Are you implying that AP learning is close to real time and that quick? What is your theory on how the group leaning works?
I have no idea! All I know is that in two instances (locations) where I decided to do multiple test passes, I had to take control to avoid a serious problem. In the first case, I turned around and went back for another go. I waited until there was no traffic visible in either direction and traversed the same spot at about half my usual speed (to give me time to let it do its worst and not lose control). To my surprise, I went right on by without a problem. So I went back again and tried the spot at regular speed. Again, no problem.
At the next location (same day, same trip), I experienced essentially the same problem. This time I went back and tried it again at regular speed, in case the slow pass changed the outcome and learning. No problem this time either.
For the next few days, I drove past these spots (and others I had taken control but not tested by turning around) with only a very minor steering hesitation that did not require my intervention. Then about a week later I experienced the original problem at the second location. But not since. Ohmman has the knowledge to better speculate on this than I do... I only know what I saw. And whether it was all due to learning in real time or something else, I don't know. I've played with following a car closely and compared to no car ahead and haven't been able to detect a difference. It's beyond my ability to speculate with any degree of certainty, but I find it all very fascinating! (Extremely fascinating - if I had it to do over again, I'd love to get into this area of engineering/software)
There are a number of ways Tesla can be doing this, but first and foremost, it's learning from the driver. That's how these things work, and Elon said as much too. So when you're driving, you're training. When AP is on, it's mostly just obeying the model. There is a slim chance that there is a reinforcement learning algorithm that runs while AP is on, which has a penalty for things like line crossing or a driver taking over without prompting. However, the main training method is for drivers to control the vehicle while it collects environmental data.
Speaking as a non-expert, I would have assumed that a 'reinforcement learning algorithm' would be extremely valuable, especially at the beginning when the system's knowledge is at its lowest. Combining accelerometer data with the driver taking over could take a stab at what was a close call and thus, worthy of further investigation by human minds still working on the software (or prioritized for learning).
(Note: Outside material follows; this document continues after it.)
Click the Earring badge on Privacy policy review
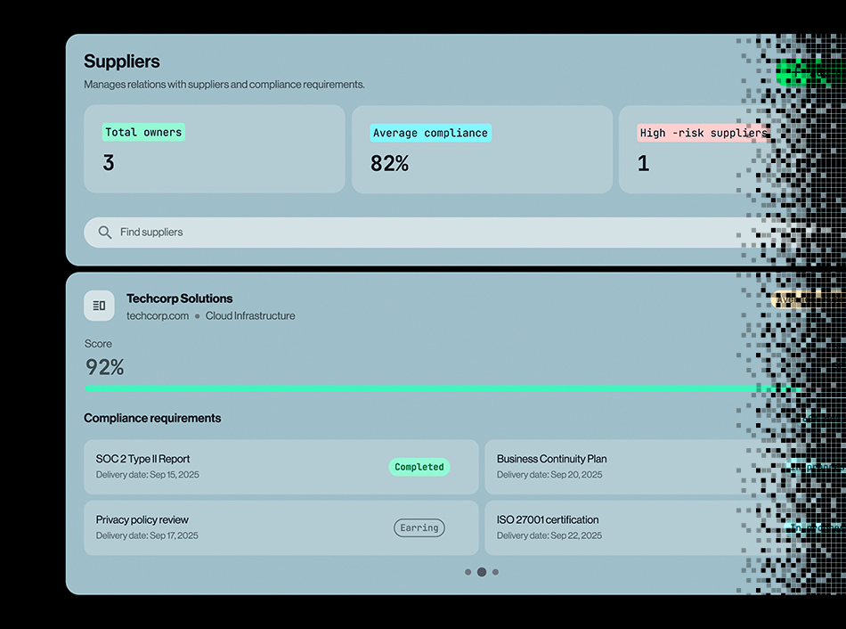[419, 528]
One common thought seems to be that the car is learning specific routes or specific locations based on an individual's driving. That's quite unlikely for a few reasons, the most obvious being that a model needs many iterations to adjust. More likely, if a driver is seeing a real difference on the route, the vehicle is learning how to react given a set of inputs which may be unique to that setting. The benefit is that then the model can generalize this to another location on the other side of the country/world where the inputs are similar. And someone there is aiding the model in learning your particular set of inputs. In other words, if AP is doing better on your particular drive, it's because it's doing a better job generalizing to your route.
This makes perfect sense to me. Maintaining a database on every road and curve driven and uploading that data to cars on the routes would be a huge undertaking. However, the parameters must be quite specific, because the problems I was having were with the identical scenario (from the perspective of civil engineer with highway design experience). Same number of lanes. Same tangent (no horizontal curve). Same method of introducing a left turn bay. Essentially the same paint marking design applied to the pavement. Only differences were with the vertical curve parameters. I had an example of each of 'sag', 'crest' and 'none'. The K values were quite large, however, meaning sight distances were good and I wouldn't have expected the learning to be impacted... what was painted on the ground was most important.
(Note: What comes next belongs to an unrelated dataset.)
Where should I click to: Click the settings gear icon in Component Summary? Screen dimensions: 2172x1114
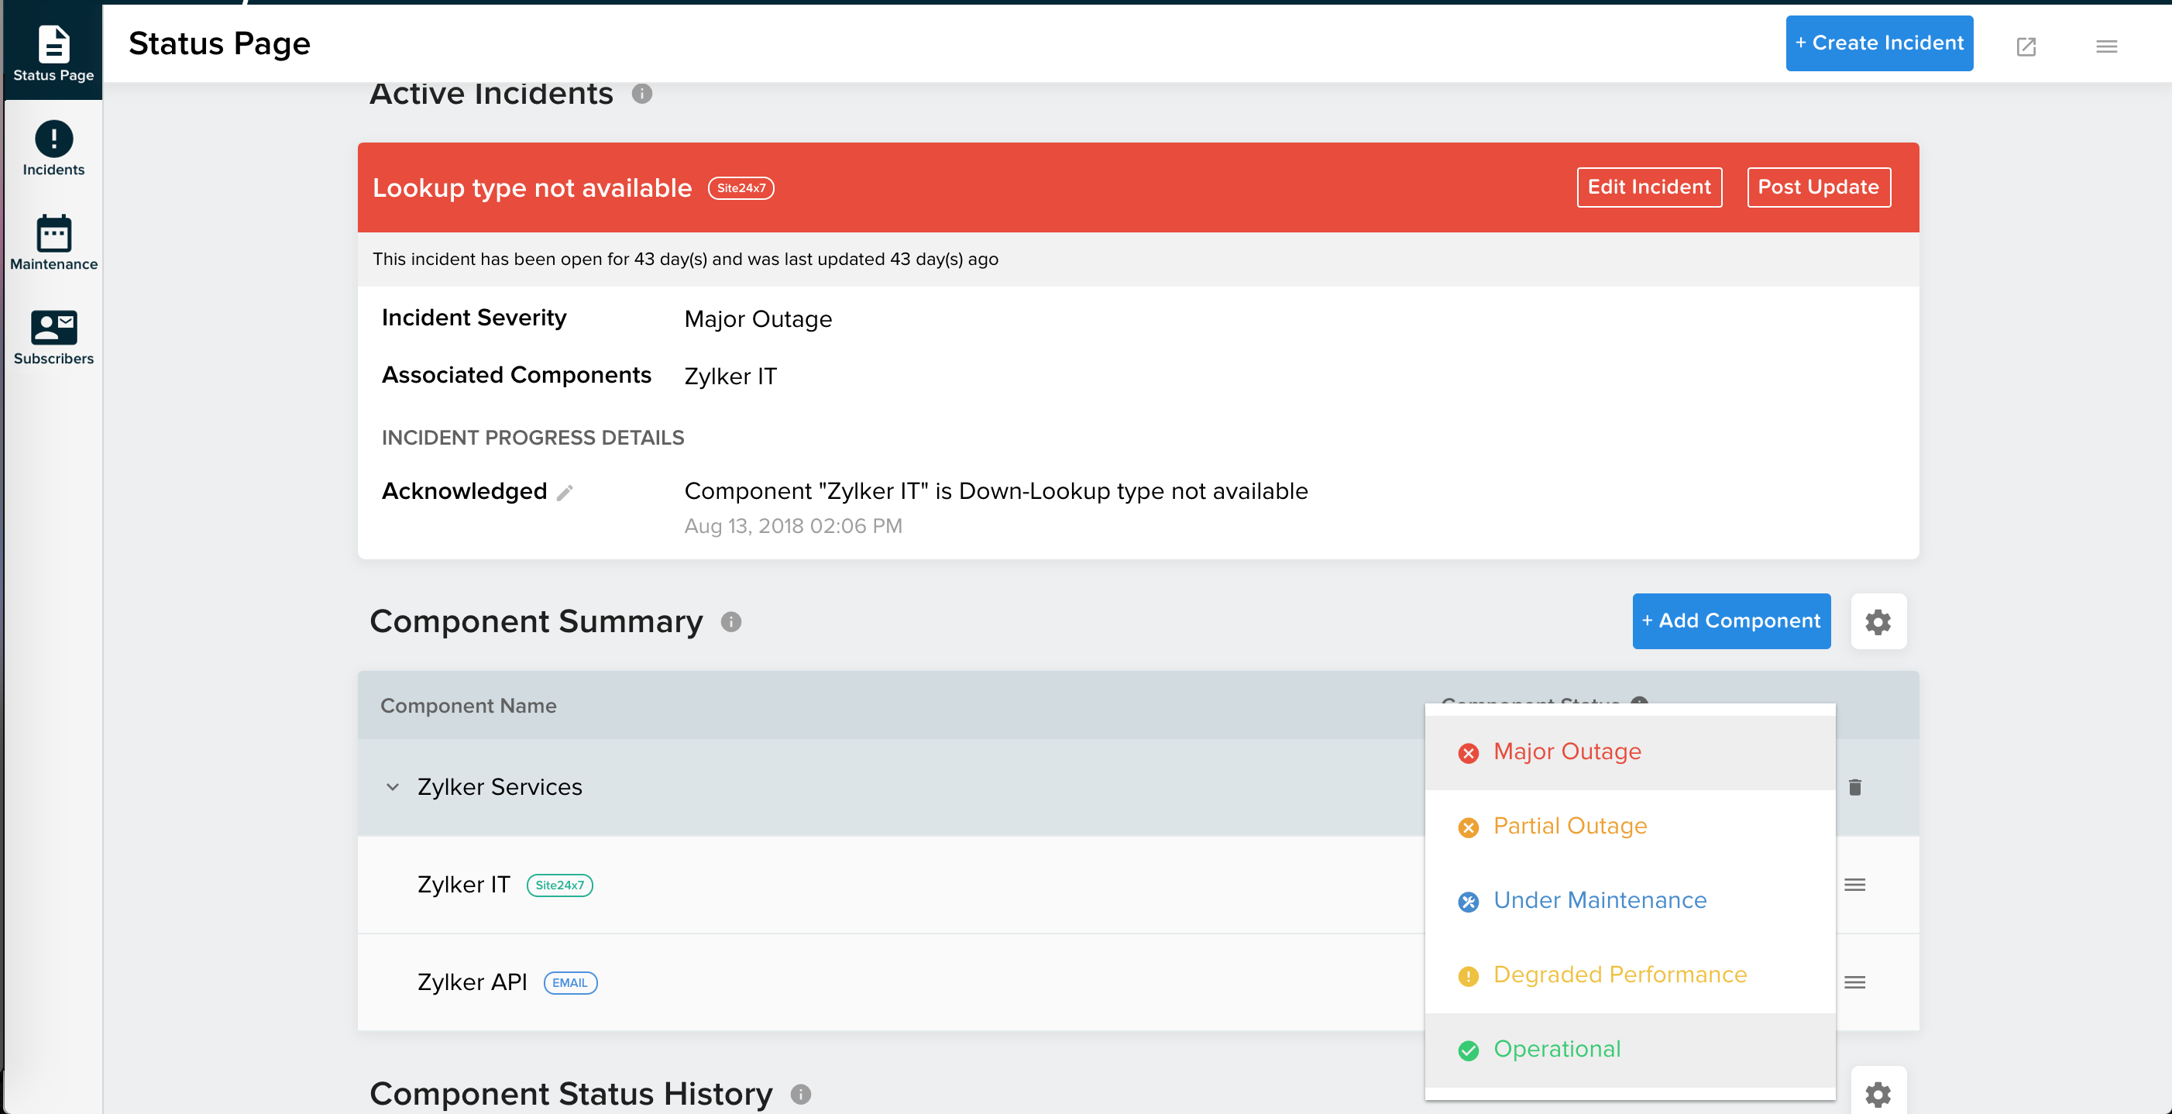point(1879,622)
Where it appeared to learn the problem at one location, it couldn't apply it to either of the next two. As well, it didn't learn about additional locations on the same route that I had passed several times with me doing the steering... because the problem manifested itself at these locations when I tried AP after a half dozen or more trips with it off. Taking control thus seemed to teach it more than simply driving through multiple times manually.
A simple example is the classic handwritten character recognition problem. If you have a specific way of writing a 4 which isn't classified properly in the existing model, sending it one or two of your 4s with a label ("this is 4") isn't going to do much. However, if there are hundreds of people like you who write slightly similar 4s, and those are part of the labeled training set, it'll properly classify your 4 even without your examples. Compare that to a spot in your route where maybe the line is wavy or worn off at one spot. Surely in the AP collection space, there are other locations like this. Every time a driver completes their trajectory through, the model is getting more confident in that set of inputs. If you waited long enough, the car would work properly even if it hadn't ever seen that particular spot on your route.
It would be interesting to be able to set the fleet learning back to zero and design a few experiments to see all of this in action and improve over time. Too far in to do that now. I'd love to see a detailed technical explanation of the basic logic from Tesla!